What the task asks:
Please return every line of the records below that contains the word "Hoodie".

╭─ Excerpted data

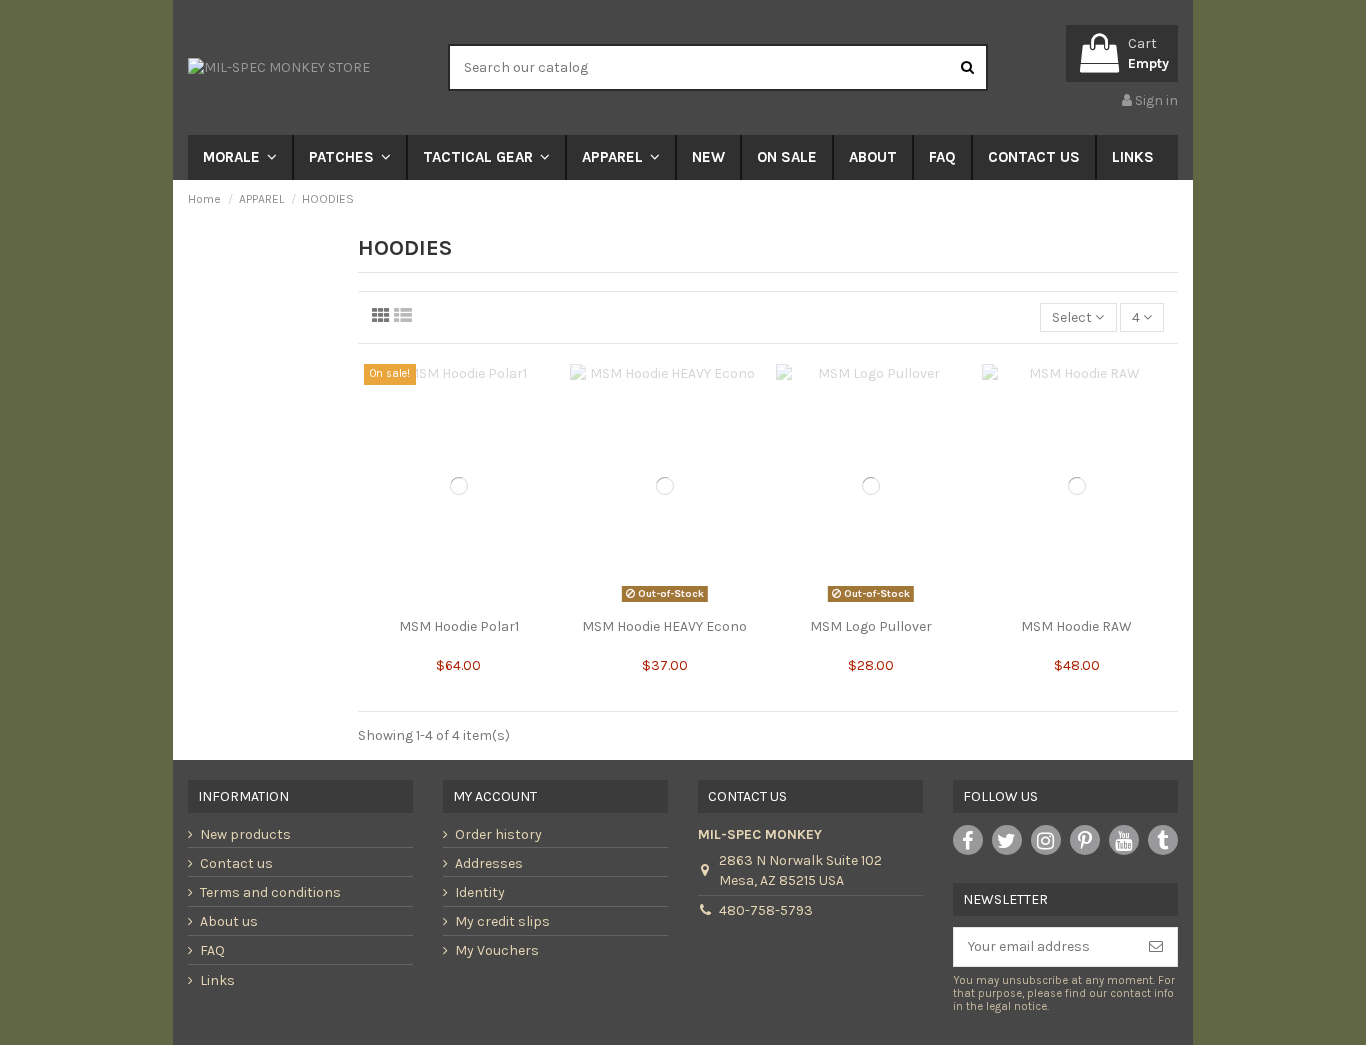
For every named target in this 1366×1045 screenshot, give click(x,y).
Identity (480, 892)
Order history (498, 834)
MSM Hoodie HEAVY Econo (664, 626)
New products (245, 834)
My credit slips (502, 921)
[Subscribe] (1156, 947)
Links (217, 980)
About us (229, 921)
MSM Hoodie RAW (1076, 626)
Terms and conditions (270, 892)
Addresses (489, 863)
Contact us (236, 863)
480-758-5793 (766, 910)
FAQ (212, 950)
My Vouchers (497, 950)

╰─

Your response:
MSM Hoodie HEAVY Econo (664, 626)
MSM Hoodie RAW (1076, 626)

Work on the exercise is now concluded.